Bayit Yehudi MKs won't 'shed tears' over Oscar loss

Reservists may sue creators of '5 Broken Cameras' for libel; MK Yogev calls to boycott documentary.

Bayit Yehudi leader Naftali Bennett 370 (photo credit: Marc Israel Sellem / The Jerusalem Post)
Bayit Yehudi leader Naftali Bennett 370
(photo credit: Marc Israel Sellem / The Jerusalem Post)
5 Broken Cameras and The Gatekeepers' loss at the Academy Awards was no loss for Israel, Bayit Yehudi MKs said on Monday morning.
"The Israeli film, the anti-Israel 5 Broken Cameras did not win the Oscar. I did not shed a tear," Bayit Yehudi leader Naftali Bennett wrote on Facebook.
MK Uri Orbach (Bayit Yehudi) took to the social network to write a sarcastic message: "Make a face like you're disappointed that the two documentary films that 'represent Israel' didn't win the Oscar for Best Documentary. Oy, so unfortunate." 5 Broken Cameras, co-directed by Emad Burnat and Guy Davidi, features footage collected by the former starting in 2005, when his fourth son was born, that follows skirmishes between Palestinian villagers from Bil'in and IDF soldiers protecting the nearby town of Modi'in Illit and his son's growth.

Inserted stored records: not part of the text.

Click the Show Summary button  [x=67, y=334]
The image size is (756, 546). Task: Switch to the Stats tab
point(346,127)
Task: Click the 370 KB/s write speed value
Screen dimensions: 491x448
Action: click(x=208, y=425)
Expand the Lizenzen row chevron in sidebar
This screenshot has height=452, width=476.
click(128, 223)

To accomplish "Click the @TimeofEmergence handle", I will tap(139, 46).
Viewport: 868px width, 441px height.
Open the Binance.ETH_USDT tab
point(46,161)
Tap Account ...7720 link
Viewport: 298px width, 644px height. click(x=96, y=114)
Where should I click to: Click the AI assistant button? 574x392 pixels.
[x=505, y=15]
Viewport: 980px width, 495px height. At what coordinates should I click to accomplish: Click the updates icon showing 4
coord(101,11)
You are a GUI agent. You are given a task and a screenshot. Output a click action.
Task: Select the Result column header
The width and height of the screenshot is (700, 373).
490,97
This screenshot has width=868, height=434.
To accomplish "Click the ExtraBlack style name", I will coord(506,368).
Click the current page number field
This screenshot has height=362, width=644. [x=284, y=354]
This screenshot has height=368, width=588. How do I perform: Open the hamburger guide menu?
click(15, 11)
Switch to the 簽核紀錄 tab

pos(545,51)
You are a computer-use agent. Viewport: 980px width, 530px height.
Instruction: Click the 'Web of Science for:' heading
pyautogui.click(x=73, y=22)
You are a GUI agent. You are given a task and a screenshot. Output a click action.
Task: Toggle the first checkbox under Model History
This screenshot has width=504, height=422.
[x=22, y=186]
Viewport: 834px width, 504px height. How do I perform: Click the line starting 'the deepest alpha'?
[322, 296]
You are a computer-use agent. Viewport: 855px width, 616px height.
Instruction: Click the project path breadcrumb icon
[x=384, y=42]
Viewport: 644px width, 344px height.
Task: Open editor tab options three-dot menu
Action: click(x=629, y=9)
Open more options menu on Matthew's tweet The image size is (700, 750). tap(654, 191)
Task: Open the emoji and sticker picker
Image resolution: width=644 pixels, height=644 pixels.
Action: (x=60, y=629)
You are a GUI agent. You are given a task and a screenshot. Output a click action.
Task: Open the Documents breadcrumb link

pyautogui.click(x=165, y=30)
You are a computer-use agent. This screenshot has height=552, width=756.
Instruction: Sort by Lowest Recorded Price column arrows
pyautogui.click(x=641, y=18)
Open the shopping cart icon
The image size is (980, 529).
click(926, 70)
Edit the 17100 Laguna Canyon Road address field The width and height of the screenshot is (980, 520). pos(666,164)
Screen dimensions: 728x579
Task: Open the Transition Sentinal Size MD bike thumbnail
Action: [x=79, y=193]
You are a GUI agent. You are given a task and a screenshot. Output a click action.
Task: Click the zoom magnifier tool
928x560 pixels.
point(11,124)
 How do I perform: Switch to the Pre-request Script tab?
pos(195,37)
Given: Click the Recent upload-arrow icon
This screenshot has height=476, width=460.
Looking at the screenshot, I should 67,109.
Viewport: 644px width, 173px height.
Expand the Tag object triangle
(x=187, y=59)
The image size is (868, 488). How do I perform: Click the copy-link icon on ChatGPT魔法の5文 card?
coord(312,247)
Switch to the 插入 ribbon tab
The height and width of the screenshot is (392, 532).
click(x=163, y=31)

MK Motti Yogev (Bayit Yehudi) called to boycott the film, saying it "slanders Israel in a tendentious way and we should not cooperate with them." "The name of the film, 5 Broken Cameras, comes from the fact that many times people set up those cameras as a way to incite against the IDF and the state," Yogev wrote on his Facebook page Sunday evening, before the Oscars began. "This is like a broken telephone that in the end brings an incorrect sentence. These cameras only show part of the picture and twist it in a way that does not reflect the conflict." MK Tzipi Hotovely (Likud) cracked a joke about 5 Broken Cameras on Facebook, writing "meanwhile, we found Guy Davidi's reaction on [his film] not winning the Oscar" and posting a photo that appears to have been taken through a shattered lens.
Judy Mozes Nir Shalom, wife of Likud Vice Premier Silvan Shalom tweeted that it was "great to wake up and read that the members of the Academy shares my opinion. I hope those who were responsible for budgetary aid, which came from taxpayers' money, for films that want to bury us will pay with their jobs." Top of Form MK Ayelet Shaked (Bayit Yehudi) expressed support for a campaign by reservists who are considering suing the creators of 5 Broken Cameras for libel.
After appearing on Channel 10 talk show "Orly and Guy" together with a reservist who served in Bil'in, Shaked called the soldier a hero.
"The whole studio was full of pride when he spoke," she stated. "The truth will win over those trying to twist it." The reservist in question is a member of Consensus: Guardians of the IDF Spirit, an NGO meant to anti-IDF attacks in the media, which started a campaign against 5 Broken Cameras this week.
Consensus put out a video animated by the popular YouTube cartoon "Srutonim" calling to "stop the incitement in Israeli cinema" and spoofing the documentary, as well as Waltz with Bashir and Beaufort, Israeli films that were nominated in 2008 and 2007, respectively.
Davidi responded to questions about the potential lawsuit in a phone call with "Orly and Guy," saying that his film "documents what happens and does not stage scenarios or distort facts. I have no idea about the rumors that people want to sue me, because I am focusing on our accomplishments." MK Nitzan Horowitz (Meretz) denounced the right-wing politicians for enjoying the films' loss.
"The satisfaction that the MKs from the Bayit Yehudi and Likud draw from the fact that the films didn't win is disgusting," he stated. "Instead of being happy that an Israeli film is internationally recognized and promotes culture in Israel, they are busy trying to minimize public discourse and shut mouths." Horowitz added that "the government that apparently will be formed will not be better than its predecessor in everything connected to preserving Israel's democratic nature and will continue fighting against freedom of speech instead of for it." Labor MK Omer Bar-Lev made a play on the Israeli slang idiom "living in a movie," which means "delusional," in reference to Bennett's comments and reports that Prime Minister Binyamin Netanyahu is uninterested in seeing either of the Oscar-nominated films.
"Those holding the wheel – Netanyahu – or those who will sit next to the driver, thanks to [Yesh Atid leader] Yair Lapid's generosity, chose to close their eyes, not to shed tears and continue ignoring what is happening, even when the territory is on fire," he said. "Anyone who cannot watch the movies is living in a different movie than reality.